--- EXERCISE DATA ---

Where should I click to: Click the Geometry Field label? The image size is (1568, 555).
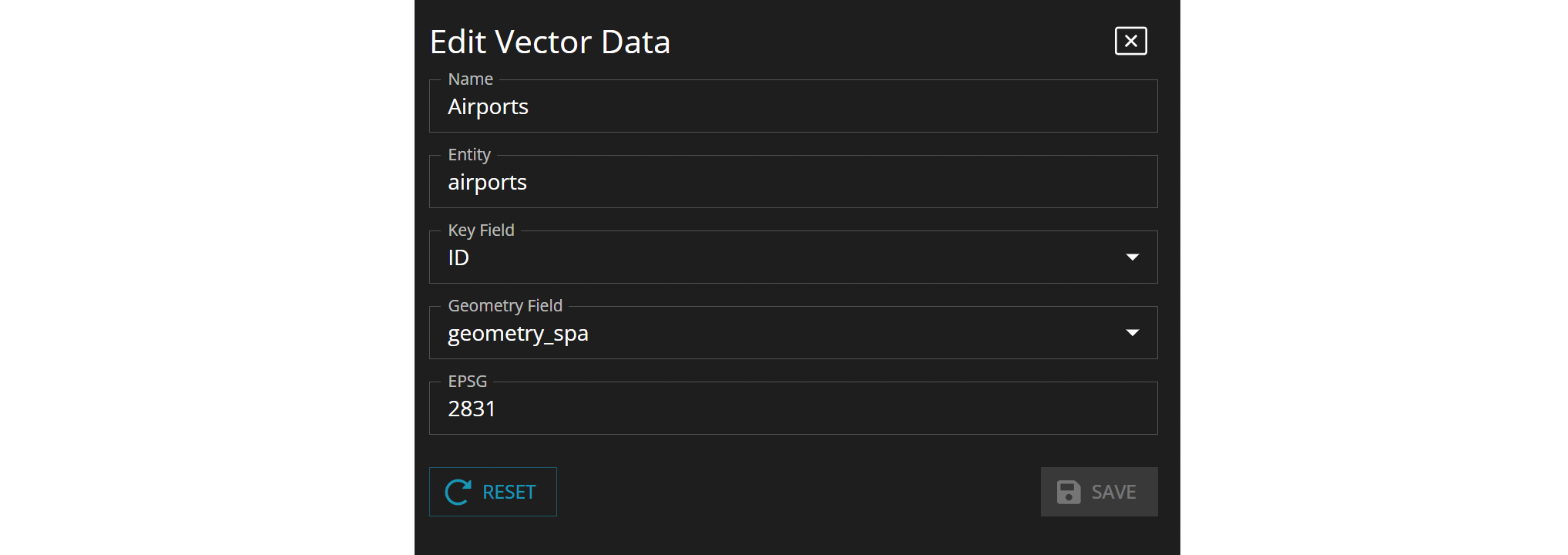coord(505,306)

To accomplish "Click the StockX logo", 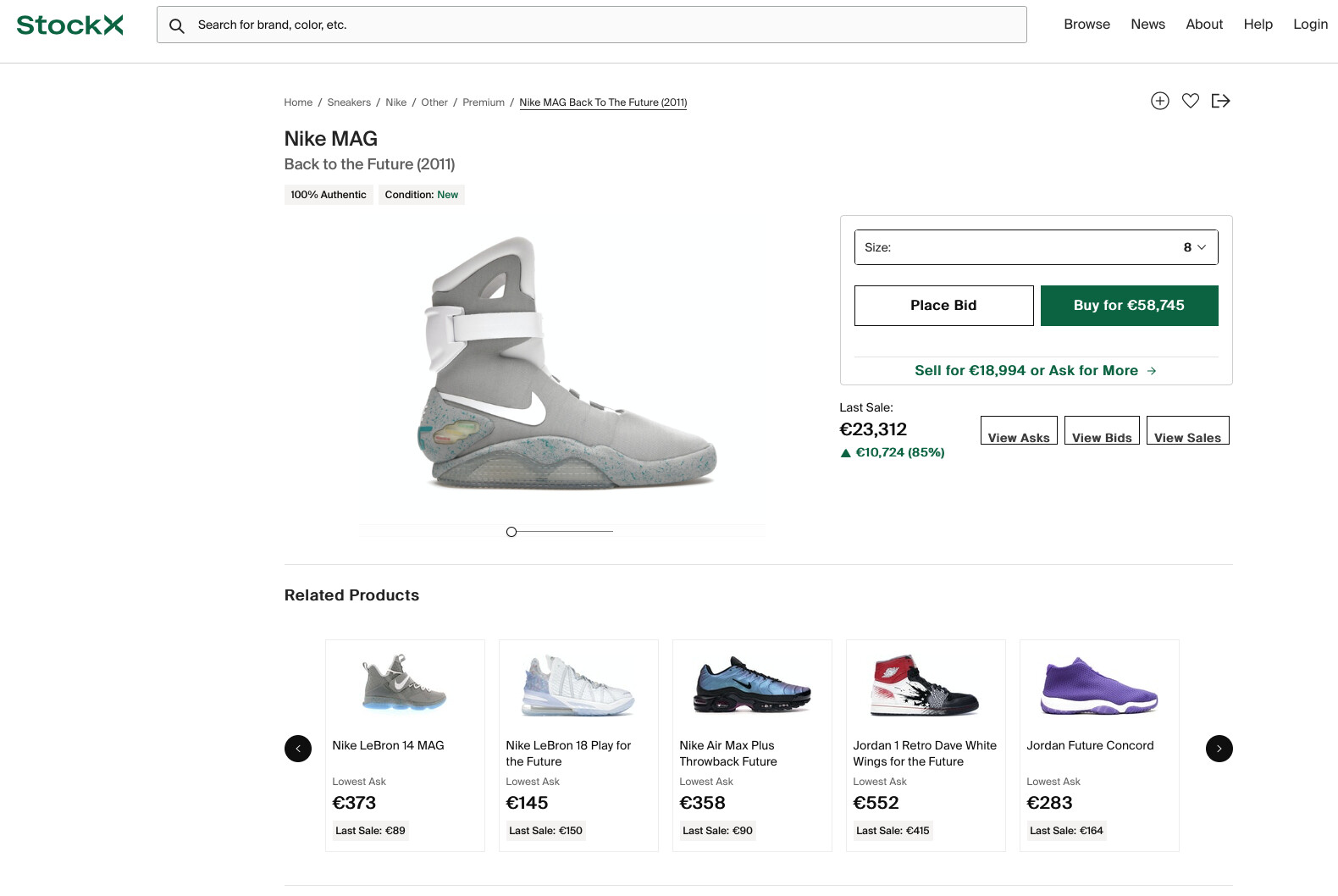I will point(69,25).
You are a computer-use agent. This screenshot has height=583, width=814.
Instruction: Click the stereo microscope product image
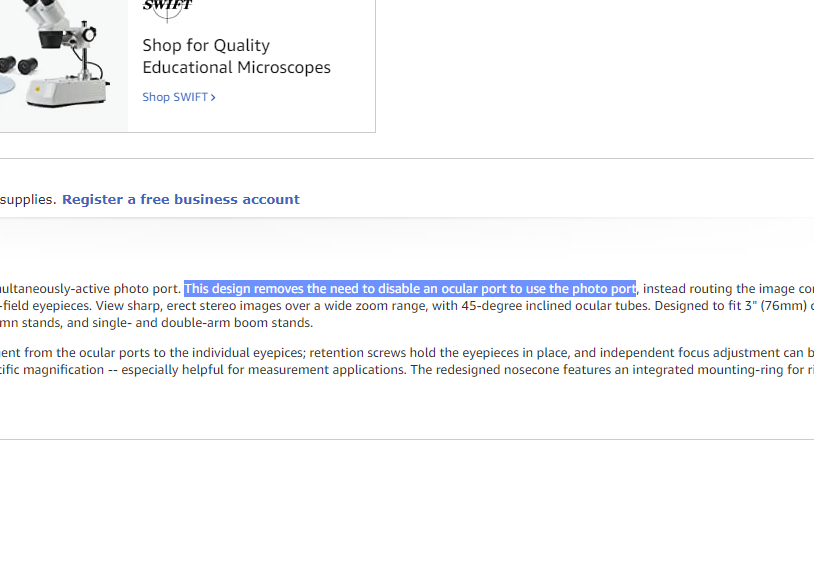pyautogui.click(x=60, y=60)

---

◆ REQUIREMENT ◆
Excluding pictures, copy exactly the lines from the line containing "Instruction: Click the" through the last line of the data, inclusive.

◆ EXERCISE SOLUTION ◆
Instruction: Click the stereo microscope product image
pyautogui.click(x=60, y=60)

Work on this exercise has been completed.